Dorsalgia only refers to pain originating in the spine’s muscles, nerves, or joints. Pain caused by kidney stones, aortic problems, or other organ issues may be felt in the back but wouldn’t technically fall under this diagnosis.
What It Feels Like
The experience varies depending on the cause and location. Muscle-related dorsalgia typically feels like a dull ache or tightness, sometimes with spasms that sharply limit movement. Nerve-related dorsalgia, like sciatica, often produces a shooting or burning sensation that travels from the spine into a limb. Some people feel numbness or tingling instead of pain.
Pain can be constant or triggered only by certain movements, like bending, twisting, or prolonged sitting. It may stay in one spot or shift around. The pattern of your symptoms is often the most useful clue in figuring out the underlying cause.
How It’s Diagnosed
The initial evaluation for back pain relies on a physical exam and your description of symptoms. Imaging like X-rays or MRIs isn’t typically ordered right away unless there are signs of something more serious. If your pain doesn’t improve after about six weeks of basic treatment, imaging may be recommended. X-rays can detect bone problems, while MRIs are better for evaluating soft tissue like discs, nerves, and tendons.
During a physical exam, your provider may use specific movement tests to narrow down the cause. In a straight-leg raise, for example, your leg is lifted while you’re lying down. Pain at less than 60 degrees suggests a disc herniation. Other tests involve standing on one leg while arching your back (checking for stress fractures) or bending forward with arms extended (checking for spinal curvature).
Warning Signs That Need Prompt Attention
Most back pain is not dangerous, but certain features raise concern for serious underlying conditions like spinal infections, fractures, or tumors. These include unexplained weight loss, fever, pain that doesn’t improve with rest, numbness or weakness spreading from the trunk downward, and back pain that started gradually with no clear injury. A previous history of cancer is the single strongest predictor that back pain could be related to malignancy. If any of these apply, earlier imaging and evaluation are warranted.
Treatment and Recovery
Most back pain improves within a month with basic care, especially in people under 60. Staying active is one of the most effective things you can do. Light activity like walking is better than bed rest, though you should avoid specific movements that sharply increase your pain.

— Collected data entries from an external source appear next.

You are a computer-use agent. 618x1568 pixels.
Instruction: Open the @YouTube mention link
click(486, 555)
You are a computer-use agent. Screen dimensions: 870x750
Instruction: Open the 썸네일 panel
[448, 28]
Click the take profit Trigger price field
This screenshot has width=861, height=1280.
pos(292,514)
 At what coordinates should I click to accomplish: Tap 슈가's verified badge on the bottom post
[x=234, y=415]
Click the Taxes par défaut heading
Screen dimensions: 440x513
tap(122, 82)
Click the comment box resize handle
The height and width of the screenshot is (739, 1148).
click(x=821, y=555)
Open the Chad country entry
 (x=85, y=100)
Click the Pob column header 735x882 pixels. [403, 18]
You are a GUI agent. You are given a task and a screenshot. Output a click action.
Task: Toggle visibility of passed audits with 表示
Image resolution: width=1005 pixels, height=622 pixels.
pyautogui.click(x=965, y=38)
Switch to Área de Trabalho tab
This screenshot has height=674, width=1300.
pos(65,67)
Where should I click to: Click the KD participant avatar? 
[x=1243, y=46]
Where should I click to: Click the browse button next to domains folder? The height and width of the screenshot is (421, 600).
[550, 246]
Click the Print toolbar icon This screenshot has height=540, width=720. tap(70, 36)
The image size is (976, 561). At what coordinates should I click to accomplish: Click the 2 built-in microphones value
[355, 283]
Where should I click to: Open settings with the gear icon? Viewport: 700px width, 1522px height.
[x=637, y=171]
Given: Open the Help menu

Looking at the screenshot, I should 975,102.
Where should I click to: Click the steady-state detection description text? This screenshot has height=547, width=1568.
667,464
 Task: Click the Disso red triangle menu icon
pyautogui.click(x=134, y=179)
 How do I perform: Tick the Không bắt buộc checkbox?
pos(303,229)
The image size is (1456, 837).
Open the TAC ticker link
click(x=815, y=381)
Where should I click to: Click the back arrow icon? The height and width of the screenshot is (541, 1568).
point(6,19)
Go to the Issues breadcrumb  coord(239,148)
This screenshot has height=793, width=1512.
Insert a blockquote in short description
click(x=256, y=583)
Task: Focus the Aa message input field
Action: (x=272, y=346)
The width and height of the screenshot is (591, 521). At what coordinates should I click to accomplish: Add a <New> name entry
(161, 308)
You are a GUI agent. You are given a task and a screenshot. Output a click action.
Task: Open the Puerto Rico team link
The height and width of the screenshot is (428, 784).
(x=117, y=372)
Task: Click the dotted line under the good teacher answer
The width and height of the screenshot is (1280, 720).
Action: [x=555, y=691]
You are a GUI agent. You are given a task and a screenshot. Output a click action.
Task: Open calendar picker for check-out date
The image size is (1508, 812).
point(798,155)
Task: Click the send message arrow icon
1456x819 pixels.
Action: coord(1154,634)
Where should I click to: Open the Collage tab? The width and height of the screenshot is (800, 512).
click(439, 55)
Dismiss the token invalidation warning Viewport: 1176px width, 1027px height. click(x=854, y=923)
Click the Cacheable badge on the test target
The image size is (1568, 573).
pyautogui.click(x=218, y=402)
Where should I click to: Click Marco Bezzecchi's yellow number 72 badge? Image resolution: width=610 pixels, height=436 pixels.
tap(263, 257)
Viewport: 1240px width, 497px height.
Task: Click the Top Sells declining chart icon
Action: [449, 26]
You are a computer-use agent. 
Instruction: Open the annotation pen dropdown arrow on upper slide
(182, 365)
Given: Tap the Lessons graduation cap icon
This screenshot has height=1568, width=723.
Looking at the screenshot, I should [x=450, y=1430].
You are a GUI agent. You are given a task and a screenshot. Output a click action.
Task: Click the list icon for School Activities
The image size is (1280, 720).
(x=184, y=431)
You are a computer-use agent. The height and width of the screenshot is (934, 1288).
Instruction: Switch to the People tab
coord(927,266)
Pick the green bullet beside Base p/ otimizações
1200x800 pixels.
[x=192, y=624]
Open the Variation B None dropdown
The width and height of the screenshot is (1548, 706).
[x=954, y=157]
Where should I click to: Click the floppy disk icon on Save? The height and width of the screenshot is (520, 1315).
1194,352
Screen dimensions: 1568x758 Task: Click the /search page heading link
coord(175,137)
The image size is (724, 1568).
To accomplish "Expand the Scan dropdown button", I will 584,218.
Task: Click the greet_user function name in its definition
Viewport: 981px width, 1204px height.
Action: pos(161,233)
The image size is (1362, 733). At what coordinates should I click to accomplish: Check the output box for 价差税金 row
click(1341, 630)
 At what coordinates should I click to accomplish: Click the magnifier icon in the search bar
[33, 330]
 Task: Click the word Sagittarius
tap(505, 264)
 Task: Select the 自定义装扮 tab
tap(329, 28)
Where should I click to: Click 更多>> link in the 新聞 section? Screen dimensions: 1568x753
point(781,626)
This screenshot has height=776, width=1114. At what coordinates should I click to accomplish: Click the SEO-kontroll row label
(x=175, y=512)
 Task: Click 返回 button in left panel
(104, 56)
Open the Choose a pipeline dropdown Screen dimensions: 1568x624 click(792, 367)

Physical therapy focuses on exercises that build flexibility and strengthen the muscles supporting your spine, particularly your core and back muscles. Learning to modify how you move during a flare-up can help you stay active without making things worse. Regular use of these techniques reduces the chance of recurrence.
Over-the-counter anti-inflammatory medications like ibuprofen or naproxen are a common first step for pain relief. For chronic back pain that doesn’t respond to those, certain antidepressant medications have been shown to help with pain signaling, not because the pain is psychological, but because the same brain pathways are involved. When pain radiates into a leg and doesn’t respond to other treatments, an injection combining a steroid with a numbing agent can provide targeted relief. Surgery is reserved for cases where a clear structural problem, like a severely herniated disc compressing a nerve, hasn’t responded to months of conservative care.